Nella sua introduzione L’inversione dello sguardo. Per una rappresentazione territoriale del paese Italia, il curatore Antonio De Rossi cerca di mostrare come fenomeno, possibilità di visione, e al tempo stesso prospettiva del volume, una immagine molto forte. È quella del lago di Molveno, svuotato per manutenzione, e il conseguente definirsi di un paesaggio estraneo, inquietante rispetto all’immagine attuale, al turismo, all’abitudine consueta dello sguardo. Uno spazio altro che nel tempo diventa per gli abitanti uno spazio possibile, il lago svuotato viene visitato, viene ripensato nella storia lunga (è un bacino artificiale), è oggetto di nuova confidenza.

«Nella sua valenza metonimica, la vicenda di Molveno ci racconta di modelli e di sicurezze costruite dalla modernità – e considerate come un dato di sfondo fisso e immutabile – che vengono meno, obbligando a rimettere in discussione e in circolo ciò che era dato per morto, residuale, abbandonato per sempre» (ivi: 4).

È il simbolo della possibilità di ‘invertire lo sguardo’ dalle città alle zone interne, dal mare ai piccoli paesi di montagna o di campagna in crisi.  Sono temi di cui mi sono occupato spesso in assenza di questi contesti progettuali. Il lavoro di ricerca che ho fatto sul tema della ‘Smemoratezza del moderno’ [3] che ha riguardato Manifatture tabacchi e Ospedali psichiatrici, aveva lo stesso segno. Così era anche tempo prima, con meno antropologia e più ‘folklore’ il mio tentativo di definire la prospettiva del mio campo di studi come ‘Il cannocchiale sulle retrovie’ [4]. Ma la cicatrice riguarda soprattutto la memoria di due amici più grandi di me, che mi hanno insegnato a invertire lo sguardo, anche se, forse, in loro era più forte ancora il senso della perdita, la polemica col mondo attuale e con le conoscenze ufficiali di questo mondo, più che non la consapevolezza della possibilità del recupero, del riuso, della salvaguardia. Ma allora era così anche per me. Parlo di due persone incontrate ad Ozzano Taro negli anni ’90. Una era Ettore Guatelli, che aveva creato nella casa colonica della famiglia uno dei musei più originali che ci sia in Europa sulla cultura materiale contadina.

2Guatelli, maestro figlio di contadini mezzadri, era un collezionista ‘ingordo’ come si definiva da sé, ma era anche un uomo curioso.

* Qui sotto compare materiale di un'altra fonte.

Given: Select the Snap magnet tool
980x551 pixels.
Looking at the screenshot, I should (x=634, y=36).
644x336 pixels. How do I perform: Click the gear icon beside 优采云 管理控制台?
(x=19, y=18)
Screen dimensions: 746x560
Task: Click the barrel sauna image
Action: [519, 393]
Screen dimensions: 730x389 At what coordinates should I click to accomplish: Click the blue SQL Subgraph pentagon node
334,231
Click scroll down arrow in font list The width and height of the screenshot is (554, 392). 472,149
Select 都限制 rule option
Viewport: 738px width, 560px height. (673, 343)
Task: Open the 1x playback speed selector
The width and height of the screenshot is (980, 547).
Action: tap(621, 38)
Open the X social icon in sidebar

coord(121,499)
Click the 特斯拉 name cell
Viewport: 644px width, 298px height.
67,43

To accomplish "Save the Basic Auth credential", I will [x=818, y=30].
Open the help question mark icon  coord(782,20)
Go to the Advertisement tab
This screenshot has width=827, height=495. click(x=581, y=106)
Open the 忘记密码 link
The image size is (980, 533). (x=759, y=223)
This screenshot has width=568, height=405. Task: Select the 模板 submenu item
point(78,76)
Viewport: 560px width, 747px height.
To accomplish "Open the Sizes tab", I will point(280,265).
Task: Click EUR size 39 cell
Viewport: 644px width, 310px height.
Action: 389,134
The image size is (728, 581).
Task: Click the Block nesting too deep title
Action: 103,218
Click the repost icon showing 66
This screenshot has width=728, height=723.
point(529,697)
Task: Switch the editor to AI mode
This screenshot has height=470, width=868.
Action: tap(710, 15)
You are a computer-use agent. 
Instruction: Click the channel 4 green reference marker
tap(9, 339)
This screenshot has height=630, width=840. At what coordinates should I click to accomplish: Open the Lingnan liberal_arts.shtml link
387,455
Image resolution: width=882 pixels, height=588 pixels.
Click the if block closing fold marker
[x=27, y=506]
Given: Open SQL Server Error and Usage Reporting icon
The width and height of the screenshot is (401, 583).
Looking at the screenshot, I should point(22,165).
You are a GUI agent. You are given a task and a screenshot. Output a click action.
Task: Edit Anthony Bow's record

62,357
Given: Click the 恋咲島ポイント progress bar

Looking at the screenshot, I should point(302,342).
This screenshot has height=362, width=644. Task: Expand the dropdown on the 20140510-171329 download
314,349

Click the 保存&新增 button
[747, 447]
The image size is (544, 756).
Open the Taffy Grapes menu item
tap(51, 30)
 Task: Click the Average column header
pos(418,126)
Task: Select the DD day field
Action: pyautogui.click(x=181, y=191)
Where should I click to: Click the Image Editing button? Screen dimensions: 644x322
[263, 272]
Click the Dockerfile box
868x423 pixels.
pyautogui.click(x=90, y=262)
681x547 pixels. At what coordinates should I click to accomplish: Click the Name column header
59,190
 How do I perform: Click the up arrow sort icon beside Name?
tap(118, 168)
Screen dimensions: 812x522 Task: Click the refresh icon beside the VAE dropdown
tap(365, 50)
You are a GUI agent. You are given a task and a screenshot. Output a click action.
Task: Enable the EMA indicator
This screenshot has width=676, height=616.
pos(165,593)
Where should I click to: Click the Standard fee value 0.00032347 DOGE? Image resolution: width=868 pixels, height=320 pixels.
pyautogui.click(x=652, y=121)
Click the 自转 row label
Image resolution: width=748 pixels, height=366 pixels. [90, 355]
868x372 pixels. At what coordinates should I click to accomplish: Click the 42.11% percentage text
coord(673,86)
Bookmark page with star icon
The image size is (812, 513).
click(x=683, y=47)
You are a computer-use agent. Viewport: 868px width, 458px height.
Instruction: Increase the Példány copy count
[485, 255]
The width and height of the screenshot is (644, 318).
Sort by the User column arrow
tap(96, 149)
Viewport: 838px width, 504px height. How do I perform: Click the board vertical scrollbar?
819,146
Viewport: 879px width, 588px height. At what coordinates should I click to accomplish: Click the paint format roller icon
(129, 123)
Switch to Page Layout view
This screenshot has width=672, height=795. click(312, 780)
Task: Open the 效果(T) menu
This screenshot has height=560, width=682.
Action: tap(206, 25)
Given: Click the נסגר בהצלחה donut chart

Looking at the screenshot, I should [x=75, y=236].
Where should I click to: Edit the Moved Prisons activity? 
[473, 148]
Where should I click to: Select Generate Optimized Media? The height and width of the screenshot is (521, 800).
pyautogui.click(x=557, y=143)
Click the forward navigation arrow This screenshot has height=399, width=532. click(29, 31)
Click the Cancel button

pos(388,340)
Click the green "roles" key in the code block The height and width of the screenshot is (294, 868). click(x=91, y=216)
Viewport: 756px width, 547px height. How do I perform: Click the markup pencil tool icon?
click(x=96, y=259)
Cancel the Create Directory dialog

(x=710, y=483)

Raccogliendo e interrogando, evocando memorie remote, scopriva cose difficili da sapere. Quante volte ho confrontato il mio sapere di studioso e di ricercatore con questo mondo di dilettanti che alla fine erano dei professionisti di un sapere che loro si erano inventati.  Ho preferito quasi sempre imparare da loro, anziché opporre i mondi. Guatelli mi ha aperto a tanti mondi, dalla mezzadria vista da dentro, alle storie dei marginali creativi come gli orsanti e gli scimmiai, alla genialità della gente che aveva poca terra e poco fertile e doveva ingegnarsi per vivere.  Guatelli era del 1921, Marco Porcella (1935–2001) era genovese, appassionato di storia locale, di storia delle migrazioni, di storia della montagna, intervistatore attento, Marco in realtà era un impresario edile, il cui sogno era fare ricerca sulla vita della gente nelle valli più spopolate, dove erano custodite memorie e esperienze dimenticate di creatività ed inventiva.  A casa ho due suoi libri Maggiolungo. Storie dell’Appennino ligure-emiliano (Genova, Sagep, 1996); Con arte e con inganno (Genova, SAGEP, 1998). Ma forse il più noto è La fatica e la Merica (Genova, Sagep, 1986). Le conversazioni con loro mostravano sistematicamente l’altra faccia della conoscenza, l’inverso del mondo, anche di quello pensato con la storiografia dei modi e dei rapporti di produzione, per lo più povero di dettagli e di scenari vissuti.  Tra i libri di Guatelli quello che più mi ha fatto l’effetto di immaginare mondi altri e possibilità altre della vita è Il Taro e altre storie (Parma, Diabasis, 2006, postumo), dove si racconta di gente esperta che conosce le piante giuste nel fiume, che usa tutto, che conosce palmo a palmo le risorse naturali. Avevo già avuto una esperienza simile seguendo un progetto di Museo della Maremma a Grosseto. Il bosco e le aree malariche, sempre viste come il selvaggio e il minaccioso dalla modernità, si aprivano nei racconti della gente a innumerevoli storie di mobilità, di lavori ricchi di esperienza, tra padule e sottobosco. Tutto veniva usato in un circuito di sfruttamento che corrispondeva con la rinascita della vegetazione o delle risorse del padule, e non trasformava il paesaggio ferendolo.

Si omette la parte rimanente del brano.